Little Shop of Horrors has become a well-loved, cult hit musical over the years since it debuted on the off-Broadway stage back in 1982 at the Orpheum Theatre located in Manhattan. This Science-Fiction, Horror, Romance, Musical Extravaganza originated from the 1960 B-Movie  of the same name directed by Roger Corman; then was subsequently developed into a musical by composers Howard Ashman and Alan Menken (of Disney fame). Lee Wilkof and Ellen Greene starred as leads Seymour and Audrey in the original production and these beloved characters have since been played by many talented actors as I will further discuss . The main plot focuses on hard done by florist Seymour Krelborn, living in the grimy, urban Skid Row his luck changes when he discovers a ‘strange and interesting plant’ who he names Audrey II after the girl he desires. The unusual plant soon reveals its blood-thirsty intentions as it seduces Seymour into killing for fame and fortune with dire, moral consequences. Little Shop of Horrors was given the big-screen treatment in 1986 in the Frank Oz screen version starring Rick Moranis in the lead role of Seymour, Ellen Greene reprising her role as Audrey (a first for its time where the original stage actress would transition the part to film), Steve Martin as the demented dentist Orin Scrivello, Vincent Gardenia as Mr. Mushnik  and Four Tops singer Levi Stubbs voicing carnivorous plant Audrey II. The film was certainly ahead of its time with Lyle Conway’s magnificent Audrey II puppets and through no fault of its own was forced to differ considerably from the stage version with the change in ending due to the original test audience reactions. It has however recently been restored in full color in time for the brand new blu ray release. If I had to choose, I prefer the stage version’s ending as it brings Seymour’s story arc full circle, behind the tongue-in-cheek comedy and family-friendly horror its a story of moral consequence. Seymour is a likeable character but he does unforgivable things to get where he wants to be, “You know the meek are gonna get what’s comin’ to ’em” as ‘Greek Chorus’ Ronette, Chiffon and Crystal sing.
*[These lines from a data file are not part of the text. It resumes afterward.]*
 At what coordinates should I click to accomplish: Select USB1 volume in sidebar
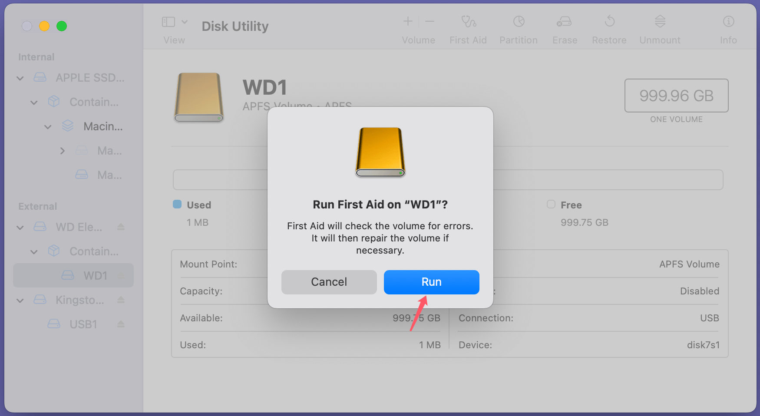pyautogui.click(x=83, y=324)
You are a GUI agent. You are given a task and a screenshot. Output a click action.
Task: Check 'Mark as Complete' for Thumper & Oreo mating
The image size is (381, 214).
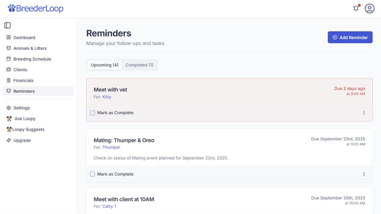[92, 174]
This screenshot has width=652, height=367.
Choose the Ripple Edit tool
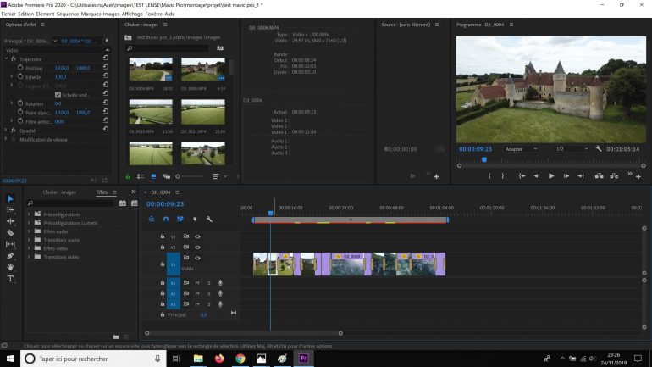click(10, 220)
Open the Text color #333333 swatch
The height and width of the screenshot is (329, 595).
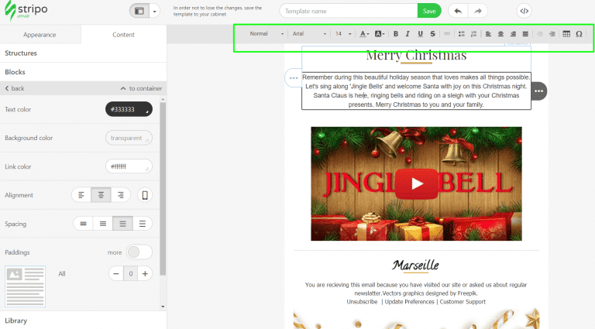coord(129,109)
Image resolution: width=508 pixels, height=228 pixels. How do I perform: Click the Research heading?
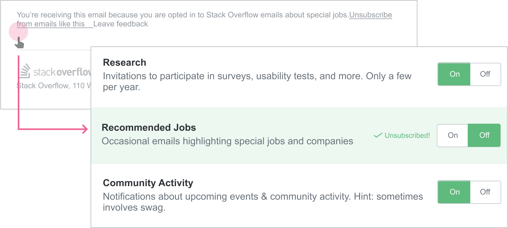[124, 62]
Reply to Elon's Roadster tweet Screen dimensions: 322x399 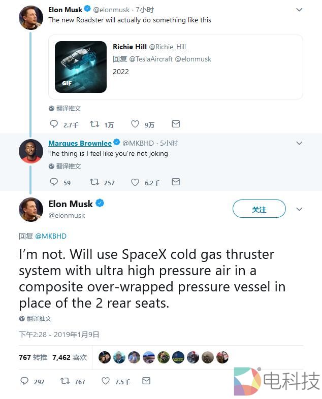tap(54, 124)
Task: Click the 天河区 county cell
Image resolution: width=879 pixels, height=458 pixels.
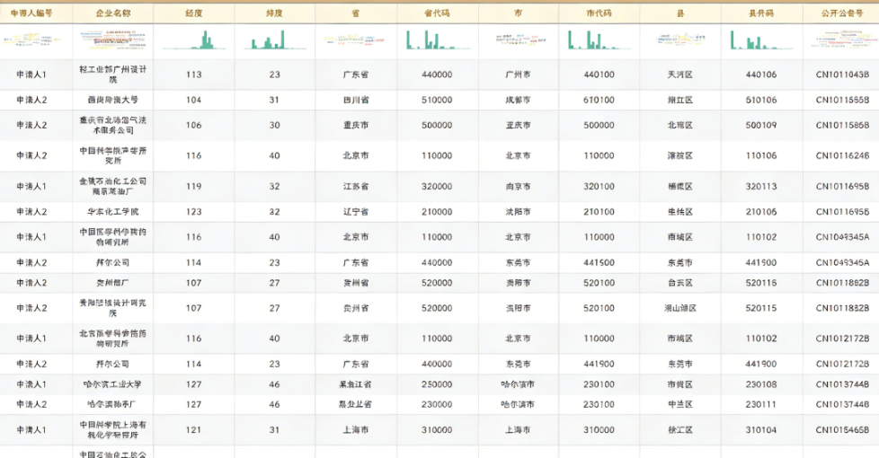Action: (680, 75)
The film spurned a short-lived animated TV series, Little Shop (1991) and has been parodied and satirized in modern popular culture such as in South Park and Family Guy.


Little Shop is one of the musicals that I’ve had a frequent history with and have seen on stage a handful of times. It has been tailored to both the professional theater as well as amateur productions. Its been with me throughout my childhood, my first experience being with the 1986 film, then a school production in 2003. In 2004 I saw my first professional version of the show at the Jersey Opera House with former Coronation Street star Tracy Shaw as Audrey and John Altman aka. Eastenders ‘Nasty Nick’ as the Dentist which proved a treat! The last production I saw was performed by a local Youth Theatre a few years ago. Admittedly, it has been nice to re-visit the show and in a sense see a refreshing take on it in Anthony Williams’s current production.
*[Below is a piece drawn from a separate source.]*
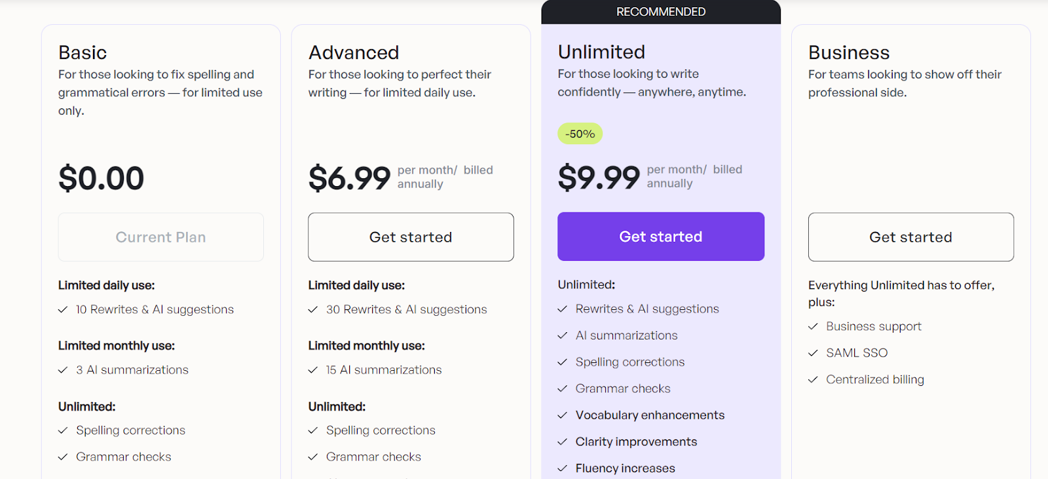
Task: Click the checkmark next to 3 AI summarizations
Action: point(64,370)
Following on from last year’s popular and successful Hairspray, Williams has chosen to stay within the 1960’s themed genre by selecting Little Shop and bringing it to the Theater-Y-Werin stage. What struck me was the darker turn the production took in terms of its lighting and set design giving off a sense of grimness. Revolving sets between the bleak exterior of Skid Row to the brightness of Mushnik’s flower shop and the blood-splattered dentist’s office transitioned smoothly into each other capturing the story beautifully and strongly helped to contrast the desires for escapism the lead characters sing about in well-known numbers such as Somewhere that’s Green and Skid Row.  The sound effects used such as the dentists drill and Audrey II chomping on human body parts are done very well to a convincing effect. The sets came across as very stylistic and well designed. One issue in the performance I attended on August the 7th was the instrumental music did drown out the singing in some instances.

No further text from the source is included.